Background: Detection of copy number variants (CNVs) is an important aspect of clinical testing for several disorders, including Duchenne muscular dystrophy, and is often performed using multiplex ligation-dependent probe amplification (MLPA). However, since many genetic carrier screens depend instead on next-generation sequencing (NGS) for wider discovery of small variants, they often do not include CNV analysis. Moreover, most computational techniques developed to detect CNVs from exome sequencing data are not suitable for carrier screening, as they require matched normals, very large cohorts, or extensive gene panels.
Methods: We present a computational software package, geneCNV ( http://github.com/vkozareva/geneCNV ), which can identify exon-level CNVs using exome sequencing data from only a few genes. The tool relies on a hierarchical parametric model trained on a small cohort of reference samples.

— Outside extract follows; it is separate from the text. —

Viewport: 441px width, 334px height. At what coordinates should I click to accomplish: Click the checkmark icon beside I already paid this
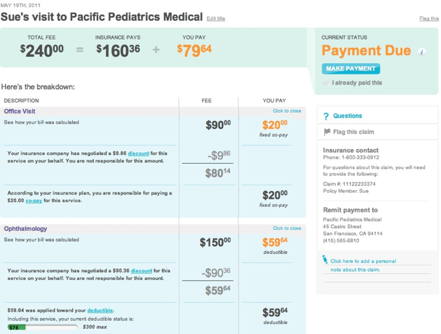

Results: Using geneCNV, we accurately inferred heterozygous CNVs in the DMD gene across a cohort of 15 test subjects. These results were validated against MLPA, the current standard for clinical CNV analysis in DMD. We also benchmarked the tool's performance against other computational techniques and found comparable or improved CNV detection in DMD using data from panels ranging from 4,000 genes to as few as 8 genes.
Conclusions: geneCNV allows for the creation of cost-effective screening panels by allowing NGS sequencing approaches to generate results equivalent to bespoke genotyping assays like MLPA. By using a parametric model to detect CNVs, it also fulfills regulatory requirements to define a reference range for a genetic test. It is freely available and can be incorporated into any Illumina sequencing pipeline to create clinical assays for detection of exon duplications and deletions.
Keywords: Carrier screening; Copy number variation (CNV); DMD; Exome sequencing; Logistic normal distribution; Logit-normal distribution; Muscular dystrophy.